Please copy the items below word for word, from the line with "The image size is (1998, 700)." up to and including the line with "Action: pos(458,696)".

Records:
◇ ◇ ◇ ◇

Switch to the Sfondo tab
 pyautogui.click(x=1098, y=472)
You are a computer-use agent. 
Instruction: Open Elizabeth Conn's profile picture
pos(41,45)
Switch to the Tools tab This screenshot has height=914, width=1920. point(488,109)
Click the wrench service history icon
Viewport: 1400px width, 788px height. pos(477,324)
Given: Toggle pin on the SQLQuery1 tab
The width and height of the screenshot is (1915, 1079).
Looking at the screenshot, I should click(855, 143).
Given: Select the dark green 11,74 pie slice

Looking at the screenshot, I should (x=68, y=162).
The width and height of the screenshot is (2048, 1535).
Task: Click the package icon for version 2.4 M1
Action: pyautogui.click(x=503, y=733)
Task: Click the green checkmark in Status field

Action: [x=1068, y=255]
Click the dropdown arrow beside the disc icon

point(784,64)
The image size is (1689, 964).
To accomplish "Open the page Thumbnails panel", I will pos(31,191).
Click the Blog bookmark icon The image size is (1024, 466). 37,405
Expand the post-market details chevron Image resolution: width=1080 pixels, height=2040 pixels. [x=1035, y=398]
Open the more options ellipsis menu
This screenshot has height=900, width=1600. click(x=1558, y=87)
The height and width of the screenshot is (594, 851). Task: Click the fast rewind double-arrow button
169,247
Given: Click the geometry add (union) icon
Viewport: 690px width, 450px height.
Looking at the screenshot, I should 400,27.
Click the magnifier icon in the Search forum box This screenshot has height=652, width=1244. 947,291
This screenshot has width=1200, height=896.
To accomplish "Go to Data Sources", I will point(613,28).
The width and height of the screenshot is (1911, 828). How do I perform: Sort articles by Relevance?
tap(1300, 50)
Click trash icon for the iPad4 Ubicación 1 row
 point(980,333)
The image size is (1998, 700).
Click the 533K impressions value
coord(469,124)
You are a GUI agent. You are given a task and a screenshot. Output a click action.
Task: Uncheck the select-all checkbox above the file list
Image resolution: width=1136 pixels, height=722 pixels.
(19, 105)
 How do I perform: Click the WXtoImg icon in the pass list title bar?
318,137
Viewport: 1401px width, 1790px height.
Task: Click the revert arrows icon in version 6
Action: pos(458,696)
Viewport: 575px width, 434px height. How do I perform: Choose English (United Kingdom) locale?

◇ ◇ ◇ ◇

Written answer:
The image size is (1998, 700).
Click the 533K impressions value
coord(469,124)
You are a GUI agent. You are given a task and a screenshot. Output a click action.
Task: Uncheck the select-all checkbox above the file list
Image resolution: width=1136 pixels, height=722 pixels.
(19, 105)
 How do I perform: Click the WXtoImg icon in the pass list title bar?
318,137
Viewport: 1401px width, 1790px height.
Task: Click the revert arrows icon in version 6
Action: pos(458,696)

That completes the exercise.